Gleichwohl seien insbesondere die Tierhalter gezwungen, die höheren Futterkosten, aber auch gestiegene Energiepreise an nachgelagerte Stufen und an die Verbraucher weiterzugeben. Rukwied appellierte an alle Beteiligten, sich ihrer Verantwortung in der Wertschöpfungskette zu stellen.

Bei den diesjährigen Erträgen werden in den bis Ende voriger Woche eingegangenen Erntemeldungen der Landesbauernverbände erhebliche regionale Unterschiede erkennbar. In Niedersachsen erreichte der durchschnittliche Weizenertrag dem Landvolkverband zufolge mit rund 80 dt/ha knapp das langjährige Mittel. Auch insgesamt wurde dort mit 5,5 Mio. t Getreide nur ein etwa durchschnittliches Produktionsergebnis erzielt. Demgegenüber bilanzierte der benachbarte Landesbauernverband (LBV) Sachsen-Anhalt eine Ernte mit „guten durchschnittlichen“ Erträgen.
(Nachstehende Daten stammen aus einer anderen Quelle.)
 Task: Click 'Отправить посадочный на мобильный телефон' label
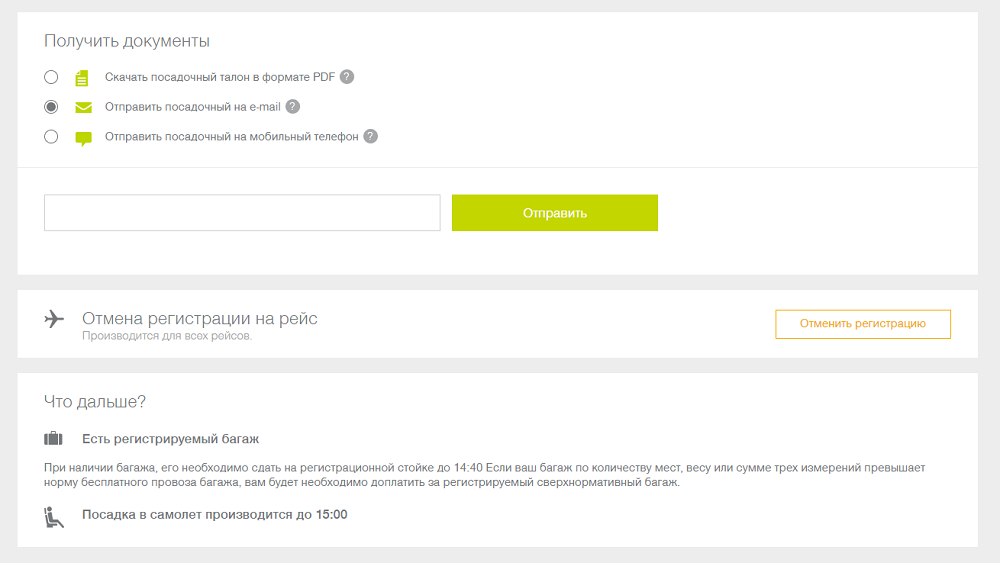[231, 137]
Beim Winterweizen liegt der mittlere Ertrag bei rund 75 dt/ha, wobei die Ergebnisse zwischen 60 dt/ha in der Altmark und 78 dt/ha in der Börde schwankten. Den mittleren Ertrag für Wintergerste veranschlagt man auf 68 dt/ha. Winterraps wurde im Schnitt mit 39 dt/ha geerntet.

Wetterkapriolen wirkten im Süden heftig nach

Der Landesbauernverband in Baden-Württemberg (LBV) berichtete von außerordentlich großen Ertragsunterschieden zwischen den einzelnen Regionen infolge des extremen Wettergeschehens. Viele landwirtschaftliche Betriebe in den von Februar-Frost und Frühjahrstrockenheit besonders betroffenen Landkreisen hätten „sehr enttäuschende Erträge“ erzielt. Bei Wintergerste bewegten sich die Erträge im Schnitt bei 60 dt/ha mit einer Spanne von 40 dt/ha bis 100 dt/ha, so der LBV. In dieser Spanne liegen auch die Winterweizenerträge. Enttäuschend sei die Rapsernte mit 30 dt/ha ausgefallen.

Die Kartoffelernte wird nach derzeitigem Stand etwas unter der Menge des Vorjahres liegen. Überdurchschnittliche Ernten erwartet der DBV für Zuckerrüben, Mais sowie für das Grünland.